**Activity**
Copy out all of the material below word for word, keeping every line in its original order.

··· Data records ···

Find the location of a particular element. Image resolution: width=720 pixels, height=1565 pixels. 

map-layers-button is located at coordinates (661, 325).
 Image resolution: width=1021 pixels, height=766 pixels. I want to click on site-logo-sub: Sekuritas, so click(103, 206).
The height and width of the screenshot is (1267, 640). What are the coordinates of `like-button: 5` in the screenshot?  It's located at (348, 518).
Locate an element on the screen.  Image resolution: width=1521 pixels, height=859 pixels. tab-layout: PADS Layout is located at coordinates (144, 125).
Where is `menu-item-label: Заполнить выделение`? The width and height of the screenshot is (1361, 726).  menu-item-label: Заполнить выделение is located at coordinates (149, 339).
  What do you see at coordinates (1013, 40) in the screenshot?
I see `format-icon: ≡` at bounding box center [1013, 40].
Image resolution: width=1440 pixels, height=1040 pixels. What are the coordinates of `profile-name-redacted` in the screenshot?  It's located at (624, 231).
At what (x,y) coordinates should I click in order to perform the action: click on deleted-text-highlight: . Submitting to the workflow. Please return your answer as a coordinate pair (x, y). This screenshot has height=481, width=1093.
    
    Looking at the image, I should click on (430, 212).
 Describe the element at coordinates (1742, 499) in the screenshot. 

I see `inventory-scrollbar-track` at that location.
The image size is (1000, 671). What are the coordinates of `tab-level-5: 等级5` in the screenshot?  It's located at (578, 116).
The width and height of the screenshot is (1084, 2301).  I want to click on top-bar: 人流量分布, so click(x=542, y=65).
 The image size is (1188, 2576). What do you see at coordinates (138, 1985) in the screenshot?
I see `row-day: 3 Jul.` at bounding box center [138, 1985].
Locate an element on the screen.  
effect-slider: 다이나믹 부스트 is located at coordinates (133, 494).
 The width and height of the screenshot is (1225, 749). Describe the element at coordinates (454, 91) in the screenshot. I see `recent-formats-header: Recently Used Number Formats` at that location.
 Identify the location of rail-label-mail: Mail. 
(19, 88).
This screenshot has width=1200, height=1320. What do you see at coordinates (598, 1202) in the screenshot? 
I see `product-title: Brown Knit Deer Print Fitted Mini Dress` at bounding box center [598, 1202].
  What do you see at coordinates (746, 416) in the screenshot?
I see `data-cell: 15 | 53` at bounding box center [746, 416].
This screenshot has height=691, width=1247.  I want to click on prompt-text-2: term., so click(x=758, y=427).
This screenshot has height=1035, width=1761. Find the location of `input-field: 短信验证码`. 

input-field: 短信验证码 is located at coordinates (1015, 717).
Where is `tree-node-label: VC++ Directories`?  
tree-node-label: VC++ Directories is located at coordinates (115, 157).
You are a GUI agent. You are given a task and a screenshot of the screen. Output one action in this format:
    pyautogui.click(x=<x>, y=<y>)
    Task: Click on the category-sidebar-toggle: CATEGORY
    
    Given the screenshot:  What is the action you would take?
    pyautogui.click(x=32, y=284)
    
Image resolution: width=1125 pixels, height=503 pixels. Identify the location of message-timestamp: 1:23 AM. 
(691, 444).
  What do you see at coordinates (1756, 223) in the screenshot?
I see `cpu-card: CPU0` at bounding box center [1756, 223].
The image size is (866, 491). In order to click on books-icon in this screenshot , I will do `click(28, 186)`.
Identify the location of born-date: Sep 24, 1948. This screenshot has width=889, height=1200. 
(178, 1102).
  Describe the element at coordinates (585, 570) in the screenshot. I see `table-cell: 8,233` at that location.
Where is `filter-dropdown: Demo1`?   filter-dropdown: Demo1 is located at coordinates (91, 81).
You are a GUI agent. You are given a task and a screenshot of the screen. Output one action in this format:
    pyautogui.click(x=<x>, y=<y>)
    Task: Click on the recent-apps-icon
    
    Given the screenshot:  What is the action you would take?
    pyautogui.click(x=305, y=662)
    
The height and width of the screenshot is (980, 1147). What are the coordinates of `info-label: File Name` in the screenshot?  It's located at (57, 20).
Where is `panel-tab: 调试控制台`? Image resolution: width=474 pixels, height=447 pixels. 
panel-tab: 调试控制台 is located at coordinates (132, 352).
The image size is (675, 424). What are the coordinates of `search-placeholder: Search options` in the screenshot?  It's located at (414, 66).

···

**Written answer**
Find the location of a particular element. Image resolution: width=720 pixels, height=1565 pixels. 

map-layers-button is located at coordinates (661, 325).
 Image resolution: width=1021 pixels, height=766 pixels. I want to click on site-logo-sub: Sekuritas, so click(103, 206).
The height and width of the screenshot is (1267, 640). What are the coordinates of `like-button: 5` in the screenshot?  It's located at (348, 518).
Locate an element on the screen.  Image resolution: width=1521 pixels, height=859 pixels. tab-layout: PADS Layout is located at coordinates (144, 125).
Where is `menu-item-label: Заполнить выделение`? The width and height of the screenshot is (1361, 726).  menu-item-label: Заполнить выделение is located at coordinates (149, 339).
  What do you see at coordinates (1013, 40) in the screenshot?
I see `format-icon: ≡` at bounding box center [1013, 40].
Image resolution: width=1440 pixels, height=1040 pixels. What are the coordinates of `profile-name-redacted` in the screenshot?  It's located at (624, 231).
At what (x,y) coordinates should I click in order to perform the action: click on deleted-text-highlight: . Submitting to the workflow. Please return your answer as a coordinate pair (x, y). This screenshot has height=481, width=1093.
    
    Looking at the image, I should click on (430, 212).
 Describe the element at coordinates (1742, 499) in the screenshot. 

I see `inventory-scrollbar-track` at that location.
The image size is (1000, 671). What are the coordinates of `tab-level-5: 等级5` in the screenshot?  It's located at (578, 116).
The width and height of the screenshot is (1084, 2301).  I want to click on top-bar: 人流量分布, so click(x=542, y=65).
 The image size is (1188, 2576). What do you see at coordinates (138, 1985) in the screenshot?
I see `row-day: 3 Jul.` at bounding box center [138, 1985].
Locate an element on the screen.  
effect-slider: 다이나믹 부스트 is located at coordinates (133, 494).
 The width and height of the screenshot is (1225, 749). Describe the element at coordinates (454, 91) in the screenshot. I see `recent-formats-header: Recently Used Number Formats` at that location.
 Identify the location of rail-label-mail: Mail. 
(19, 88).
This screenshot has width=1200, height=1320. What do you see at coordinates (598, 1202) in the screenshot? 
I see `product-title: Brown Knit Deer Print Fitted Mini Dress` at bounding box center [598, 1202].
  What do you see at coordinates (746, 416) in the screenshot?
I see `data-cell: 15 | 53` at bounding box center [746, 416].
This screenshot has height=691, width=1247.  I want to click on prompt-text-2: term., so click(x=758, y=427).
This screenshot has height=1035, width=1761. Find the location of `input-field: 短信验证码`. 

input-field: 短信验证码 is located at coordinates (1015, 717).
Where is `tree-node-label: VC++ Directories`?  
tree-node-label: VC++ Directories is located at coordinates (115, 157).
You are a GUI agent. You are given a task and a screenshot of the screen. Output one action in this format:
    pyautogui.click(x=<x>, y=<y>)
    Task: Click on the category-sidebar-toggle: CATEGORY
    
    Given the screenshot:  What is the action you would take?
    pyautogui.click(x=32, y=284)
    
Image resolution: width=1125 pixels, height=503 pixels. Identify the location of message-timestamp: 1:23 AM. 
(691, 444).
  What do you see at coordinates (1756, 223) in the screenshot?
I see `cpu-card: CPU0` at bounding box center [1756, 223].
The image size is (866, 491). In order to click on books-icon in this screenshot , I will do `click(28, 186)`.
Identify the location of born-date: Sep 24, 1948. This screenshot has width=889, height=1200. 
(178, 1102).
  Describe the element at coordinates (585, 570) in the screenshot. I see `table-cell: 8,233` at that location.
Where is `filter-dropdown: Demo1`?   filter-dropdown: Demo1 is located at coordinates (91, 81).
You are a GUI agent. You are given a task and a screenshot of the screen. Output one action in this format:
    pyautogui.click(x=<x>, y=<y>)
    Task: Click on the recent-apps-icon
    
    Given the screenshot:  What is the action you would take?
    pyautogui.click(x=305, y=662)
    
The height and width of the screenshot is (980, 1147). What are the coordinates of `info-label: File Name` in the screenshot?  It's located at (57, 20).
Where is `panel-tab: 调试控制台`? Image resolution: width=474 pixels, height=447 pixels. 
panel-tab: 调试控制台 is located at coordinates (132, 352).
The image size is (675, 424). What are the coordinates of `search-placeholder: Search options` in the screenshot?  It's located at (414, 66).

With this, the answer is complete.